**Textauszug**
****************************************
Erläuterung von Huxleys Stellungnahme
 
 
 
Beschreibung: Dieser Artikel erläutert die Stellungnahme Huxleys über den Agnostizismus.  
 
“Gemäß Huxley ist das Wort als Antithese zu ´Gnostiker´ der frühen Kirchengeschichte zu verstehen, und es war beabsichtigt, dass es nicht nur einen Gegensatz zu Theismus und Christentum darstellen sollte, sondern ebenfalls zu Atheismus und Pantheismus.  Er beabsichtigte, mit diesem Wort nicht so sehr die Unwissenheit über Gott mit einem Mantel zu bedecken, sondern die starke Überzeugung, dass das Problem Seiner Existenz unlösbar ist.”[1]
 
Der schwanzlose Fuchs sucht nach einem “Mantel der Achtbarkeit”?  So scheint es, aber wer könnte ihn tadeln?  Es war eine schwierige und verwirrende Zeit -- die Szenerie setzt voraus, dass viele Intellektuelle ziemlich frustriert gewesen sein müssen und annahmen, sie seien kurz, aber nicht nur dass ihnen der Schwanz fehle, sondern auch beide Hinterbeine.  Zu einer Zeit und an einem Ort wo, wie Huxley beschreibt, eine Auswahl im praktischen Sinne zwischen dem Christentum oder gar nichts bestand, war jeder, der über die theologischen Schwierigkeiten nachdachte, gezwungen, seinen Eid für die Mitgliedschaft in irgendeinem der exklusiven christlichen Clubs zu überdenken.  Die Einführung des Etiketts ´Agnostizismus´ war zweifellos aus der Frustration geboren, mit denen, deren Doktrinen mit Leichtigkeit von Männern und Frauen mit Verstand widerlegt werden konnten, umgehen zu müssen, aber in einer theologischen Leere, wo eine annehmbare Alternative der englisch-sprechenden Welt noch nicht präsentiert worden war.  Was konnte eine Person tun, die zwar an Gott glaubte, aber nicht an die Religionen, die ihr zur Auswahl standen?  Flucht war die einzige Alternative und das war, wie es scheint, genau das, was Huxley tat.  Huxley prägte einen Begriff, der ein uraltes Konzept entkapselte, das all jenen, die ihm die Treue versicherten, einen Ausweg aus dem überhitzten, überfüllten Raum der religiösen Diskussion verschaffte in die private Höhle persönlicher Überzeugungen. 
 
Aber obwohl der Begriff ein gemeinverständliches Entlastungsventil für jene darstellte, die sich in der Zeit Huxleys dem Druck ernsthafter religiöser Diskussionen entziehen wollten, taucht die Frage auf: „Hat dieser Begriff heute überhaupt noch Wert?“  Die Wahrheit des Konzepts bleibt, aber die Frage ist nicht, ob es eine Wahrheit in diesem Konzept gibt oder nicht, sondern ob es in dieser Wahrheit einen Wert gibt.  Ein Stein hat Wahrheit, aber wo ist der Wert?  Ziemlich gering unter normalen Umständen.
****************************************
**Angezeigte Daten**
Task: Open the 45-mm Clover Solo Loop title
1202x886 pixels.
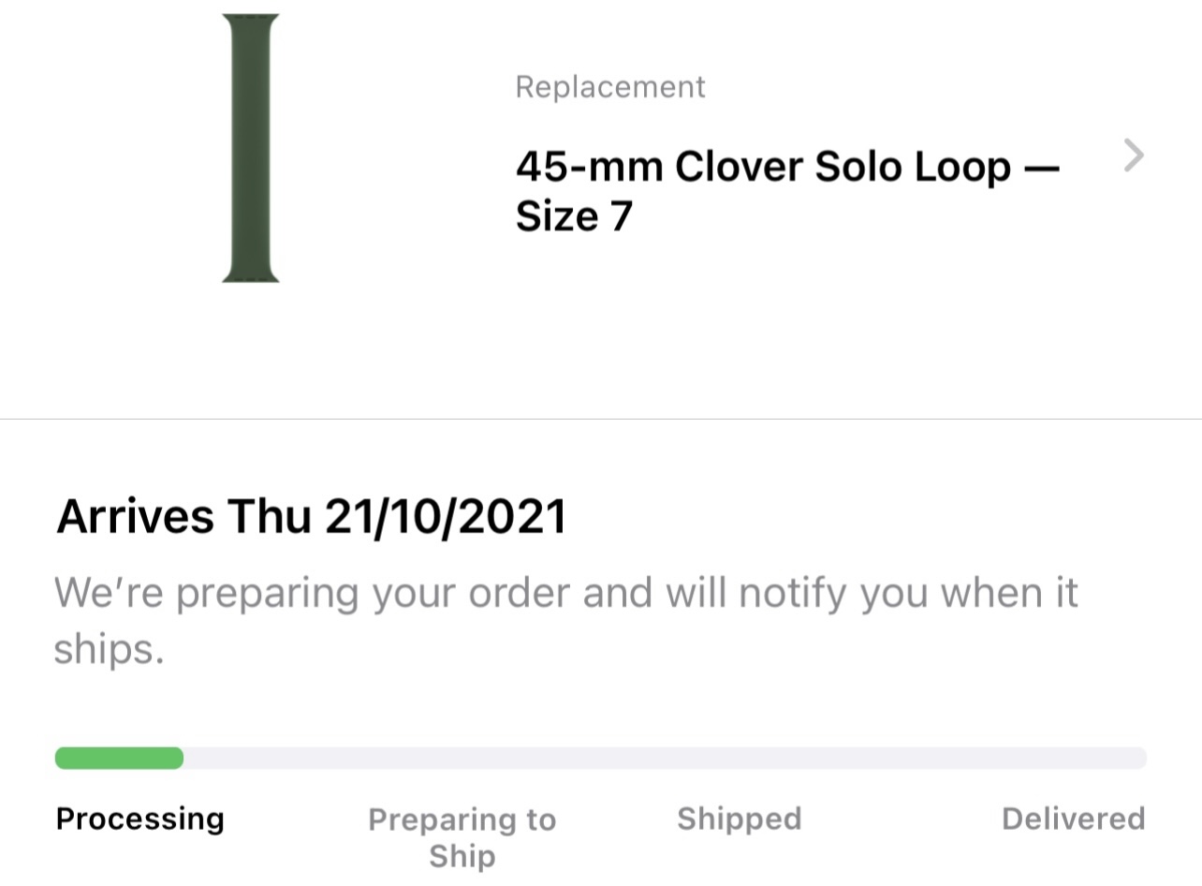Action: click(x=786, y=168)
****************************************
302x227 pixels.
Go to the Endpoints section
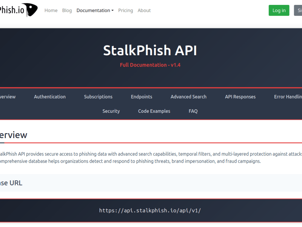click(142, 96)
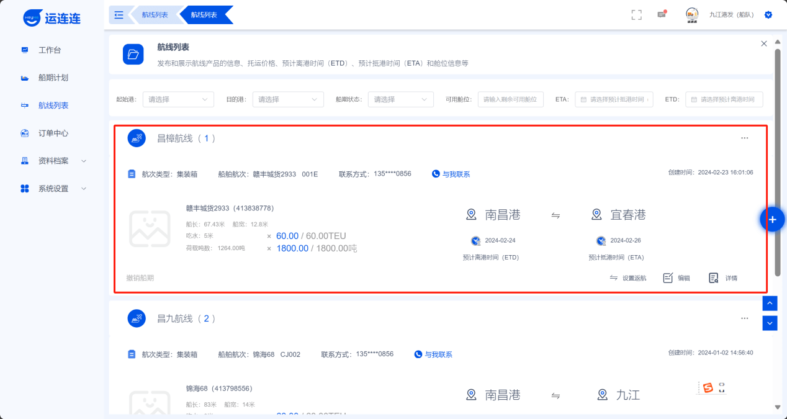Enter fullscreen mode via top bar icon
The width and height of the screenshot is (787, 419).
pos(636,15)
****************************************
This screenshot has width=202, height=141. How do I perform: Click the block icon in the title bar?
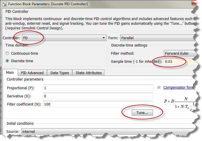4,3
****************************************
**Aufgaben**
**A)** Als Antithese zu welchem Begriff ist das Wort laut dem Textauszug über Huxleys Agnostizismus zu verstehen?
**B)** Gib den Abschnitt des Textauszugs von „Aber obwohl der“ bis „unter normalen Umständen.“ wörtlich aus.

**Endergebnisse**
**A)** Als Antithese zu ´Gnostiker´ der frühen Kirchengeschichte.

**B)**
Aber obwohl der Begriff ein gemeinverständliches Entlastungsventil für jene darstellte, die sich in der Zeit Huxleys dem Druck ernsthafter religiöser Diskussionen entziehen wollten, taucht die Frage auf: „Hat dieser Begriff heute überhaupt noch Wert?“  Die Wahrheit des Konzepts bleibt, aber die Frage ist nicht, ob es eine Wahrheit in diesem Konzept gibt oder nicht, sondern ob es in dieser Wahrheit einen Wert gibt.  Ein Stein hat Wahrheit, aber wo ist der Wert?  Ziemlich gering unter normalen Umständen.